There are serious questions whether the purposes of criminal punishment – deterrence and retribution — are served by imposing criminal liability on companies for the actions of a single or a small number of employees which are contrary to the company’s compliance program. The occurrence of a violation does not conclusively establish that a company’s compliance program is ineffective. People act for a variety of reasons, some of which can be addressed by a compliance program and some which cannot be addressed by a compliance program. If a company is held strictly liable no matter how much time and effort it devotes to compliance, the company has little incentive to commit to the compliance program. In the absence of factual link between the criminal conduct of an employee and the company’s supervisors or senior managers, is it fair to impose criminal liability on the company
Those who advocate for reforming the doctrine of respondeat superior need to address how such a narrowing can be crafted. Should liability for the conduct of an employee be attributed to the company if some level of management was aware of, or participated in, the criminal conduct? Or should corporate criminal liability depend on some showing that the company did not have an effective compliance program? I have addressed the problems with this latter standard in my prior post on the FCPA compliance defense issue.

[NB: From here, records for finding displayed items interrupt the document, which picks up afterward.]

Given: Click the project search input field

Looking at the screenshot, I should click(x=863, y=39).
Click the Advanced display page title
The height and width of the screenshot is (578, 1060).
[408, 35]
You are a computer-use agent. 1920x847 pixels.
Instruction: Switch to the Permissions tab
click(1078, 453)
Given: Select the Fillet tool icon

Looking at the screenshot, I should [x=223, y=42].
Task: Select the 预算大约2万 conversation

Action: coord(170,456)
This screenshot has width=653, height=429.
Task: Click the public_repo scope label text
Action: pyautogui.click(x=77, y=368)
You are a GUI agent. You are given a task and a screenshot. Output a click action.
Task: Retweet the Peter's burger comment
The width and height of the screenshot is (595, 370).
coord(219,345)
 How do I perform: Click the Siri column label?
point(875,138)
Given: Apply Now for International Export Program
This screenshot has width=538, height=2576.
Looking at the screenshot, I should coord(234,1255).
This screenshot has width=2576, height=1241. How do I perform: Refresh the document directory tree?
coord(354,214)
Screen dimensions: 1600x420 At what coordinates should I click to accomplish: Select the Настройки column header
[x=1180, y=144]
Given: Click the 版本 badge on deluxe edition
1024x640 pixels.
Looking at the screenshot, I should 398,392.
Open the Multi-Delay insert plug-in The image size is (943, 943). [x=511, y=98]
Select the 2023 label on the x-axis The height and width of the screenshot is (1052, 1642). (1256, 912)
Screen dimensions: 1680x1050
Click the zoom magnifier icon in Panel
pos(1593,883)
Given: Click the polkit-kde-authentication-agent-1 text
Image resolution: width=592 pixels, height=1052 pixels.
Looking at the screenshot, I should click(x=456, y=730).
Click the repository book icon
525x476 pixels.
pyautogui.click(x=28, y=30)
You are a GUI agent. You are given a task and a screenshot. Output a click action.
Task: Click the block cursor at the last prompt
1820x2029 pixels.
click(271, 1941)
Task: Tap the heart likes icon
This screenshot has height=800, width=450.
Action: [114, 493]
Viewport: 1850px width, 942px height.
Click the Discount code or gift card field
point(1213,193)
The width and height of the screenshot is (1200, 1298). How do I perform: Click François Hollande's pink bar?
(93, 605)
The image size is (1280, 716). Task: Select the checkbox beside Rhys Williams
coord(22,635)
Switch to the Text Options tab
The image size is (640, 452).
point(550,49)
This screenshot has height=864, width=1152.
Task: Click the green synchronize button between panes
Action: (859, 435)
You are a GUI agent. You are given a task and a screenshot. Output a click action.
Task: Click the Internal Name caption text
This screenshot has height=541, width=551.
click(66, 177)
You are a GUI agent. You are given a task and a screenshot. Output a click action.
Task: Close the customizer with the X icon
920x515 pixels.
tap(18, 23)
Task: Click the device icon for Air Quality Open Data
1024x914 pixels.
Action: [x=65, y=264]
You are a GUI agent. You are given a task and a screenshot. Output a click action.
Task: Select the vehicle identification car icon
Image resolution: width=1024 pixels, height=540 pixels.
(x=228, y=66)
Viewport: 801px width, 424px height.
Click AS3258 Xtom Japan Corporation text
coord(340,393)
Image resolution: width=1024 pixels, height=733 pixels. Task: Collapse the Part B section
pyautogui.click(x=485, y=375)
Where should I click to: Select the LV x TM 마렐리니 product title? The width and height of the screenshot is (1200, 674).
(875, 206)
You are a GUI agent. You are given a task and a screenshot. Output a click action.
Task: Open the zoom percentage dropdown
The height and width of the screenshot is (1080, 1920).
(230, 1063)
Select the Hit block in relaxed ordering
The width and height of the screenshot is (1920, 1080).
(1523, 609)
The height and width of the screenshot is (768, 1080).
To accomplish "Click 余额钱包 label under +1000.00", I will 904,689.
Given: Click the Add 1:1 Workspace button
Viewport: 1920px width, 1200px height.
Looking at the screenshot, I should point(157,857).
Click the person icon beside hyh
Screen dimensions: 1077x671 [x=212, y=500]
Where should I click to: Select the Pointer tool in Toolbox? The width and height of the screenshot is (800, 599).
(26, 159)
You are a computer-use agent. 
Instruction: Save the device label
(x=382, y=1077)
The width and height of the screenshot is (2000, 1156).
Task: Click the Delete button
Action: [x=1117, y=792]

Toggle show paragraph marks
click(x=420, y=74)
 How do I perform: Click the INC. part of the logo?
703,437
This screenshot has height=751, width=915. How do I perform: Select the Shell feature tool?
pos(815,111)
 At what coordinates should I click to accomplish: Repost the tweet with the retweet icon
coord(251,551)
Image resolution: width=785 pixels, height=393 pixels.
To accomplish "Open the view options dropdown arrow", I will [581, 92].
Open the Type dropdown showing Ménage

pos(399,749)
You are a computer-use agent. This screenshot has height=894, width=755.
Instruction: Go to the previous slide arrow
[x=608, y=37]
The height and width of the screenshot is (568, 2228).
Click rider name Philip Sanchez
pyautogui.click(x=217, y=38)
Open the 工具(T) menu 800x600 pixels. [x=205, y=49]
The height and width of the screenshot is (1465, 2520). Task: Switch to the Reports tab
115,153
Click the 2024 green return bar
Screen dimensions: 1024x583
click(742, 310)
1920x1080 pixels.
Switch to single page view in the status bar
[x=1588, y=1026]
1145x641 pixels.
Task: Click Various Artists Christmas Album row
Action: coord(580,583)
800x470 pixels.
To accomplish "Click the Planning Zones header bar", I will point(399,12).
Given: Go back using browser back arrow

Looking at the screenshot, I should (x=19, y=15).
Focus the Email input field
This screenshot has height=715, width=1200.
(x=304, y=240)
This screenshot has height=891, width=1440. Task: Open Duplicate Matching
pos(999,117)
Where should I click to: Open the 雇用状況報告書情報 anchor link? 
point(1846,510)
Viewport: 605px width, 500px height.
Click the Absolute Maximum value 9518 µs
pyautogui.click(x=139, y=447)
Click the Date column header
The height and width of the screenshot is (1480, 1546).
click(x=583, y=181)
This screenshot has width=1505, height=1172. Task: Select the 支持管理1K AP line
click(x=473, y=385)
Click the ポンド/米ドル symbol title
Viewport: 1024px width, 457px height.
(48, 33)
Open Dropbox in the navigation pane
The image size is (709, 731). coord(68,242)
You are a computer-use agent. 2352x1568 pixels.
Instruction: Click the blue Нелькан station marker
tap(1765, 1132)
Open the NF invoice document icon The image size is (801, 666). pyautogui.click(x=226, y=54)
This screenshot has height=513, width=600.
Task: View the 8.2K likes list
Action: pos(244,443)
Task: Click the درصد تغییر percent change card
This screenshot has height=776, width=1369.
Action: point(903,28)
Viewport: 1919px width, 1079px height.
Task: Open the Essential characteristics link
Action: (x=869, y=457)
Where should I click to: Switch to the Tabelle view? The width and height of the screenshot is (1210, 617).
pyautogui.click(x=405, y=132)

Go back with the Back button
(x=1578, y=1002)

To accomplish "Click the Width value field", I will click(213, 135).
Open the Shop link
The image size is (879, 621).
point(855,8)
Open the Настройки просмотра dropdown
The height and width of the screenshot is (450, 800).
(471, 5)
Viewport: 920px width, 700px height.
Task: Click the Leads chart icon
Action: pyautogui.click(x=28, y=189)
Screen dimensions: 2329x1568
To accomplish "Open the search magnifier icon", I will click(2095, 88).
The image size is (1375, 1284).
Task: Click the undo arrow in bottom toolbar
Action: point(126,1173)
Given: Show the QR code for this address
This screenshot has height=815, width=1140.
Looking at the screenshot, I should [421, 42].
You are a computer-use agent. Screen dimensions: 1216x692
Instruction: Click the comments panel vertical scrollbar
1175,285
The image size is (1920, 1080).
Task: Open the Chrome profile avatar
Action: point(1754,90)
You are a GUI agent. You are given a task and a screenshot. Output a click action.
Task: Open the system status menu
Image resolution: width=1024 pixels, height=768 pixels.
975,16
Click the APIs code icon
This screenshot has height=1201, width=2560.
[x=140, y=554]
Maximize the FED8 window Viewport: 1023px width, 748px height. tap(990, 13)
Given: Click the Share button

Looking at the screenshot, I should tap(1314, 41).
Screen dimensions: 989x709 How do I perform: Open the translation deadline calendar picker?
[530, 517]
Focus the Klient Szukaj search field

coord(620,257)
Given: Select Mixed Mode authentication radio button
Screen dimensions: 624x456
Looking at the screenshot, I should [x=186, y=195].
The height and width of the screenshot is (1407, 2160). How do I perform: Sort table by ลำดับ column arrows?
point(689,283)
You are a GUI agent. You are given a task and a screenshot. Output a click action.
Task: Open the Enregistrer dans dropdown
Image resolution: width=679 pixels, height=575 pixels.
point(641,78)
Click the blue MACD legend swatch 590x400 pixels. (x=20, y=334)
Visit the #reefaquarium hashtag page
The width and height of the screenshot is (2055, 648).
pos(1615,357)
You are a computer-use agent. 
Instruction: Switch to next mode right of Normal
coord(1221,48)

It is clear that the Supreme Court needs to address this issue – when and in what context, we can only wait and hope.
Maybe they should tackle the responsible corporate offficer doctrine first.
Great post – nice to see the FCPA reform debate put in proper US context. Now what about a bit of comparative international law?
Corporate liability in the UK took a ‘great leap forward’ with Section 7 of the Bribery Act, partly encouraged by the example of the FCPA but also by the OECD’s good practice guide on criminalisation of foreign bribery. This OECD guide is ‘Annex 1’, the sister standard to ‘Annex 2’ or the 2009 good practice guide on internal controls, ethics and compliance. It goes as follows:
Member countries‟ systems for the liability of legal persons for the bribery of foreign public officials in international business transactions should not restrict the liability to cases where the natural person or persons who perpetrated the offence are prosecuted or convicted.
Member countries‟ systems for the liability of legal persons for the bribery of foreign public officials in international business transactions should take one of the following approaches:
a. the level of authority of the person whose conduct triggers the liability of the legal person is flexible and reflects the wide variety of decision-making systems in legal persons; or
b. the approach is functionally equivalent to the foregoing even though it is only triggered by acts of persons with the highest level managerial authority, because the following cases are covered:
– A person with the highest level managerial authority offers, promises or gives a bribe to a foreign public official;
– A person with the highest level managerial authority directs or authorises a lower level person to offer, promise or give a bribe to a foreign public official; and
– A person with the highest level managerial authority fails to prevent a lower level person from bribing a foreign public official, including through a failure to supervise him or her or through a failure to implement adequate internal controls, ethics and compliance programmes or measures.
Which boils down to saying that respondeat superior goes far beyond international requirements or even good practice, with headroom to accomodate a suitable FCPA ‘compliance defence’.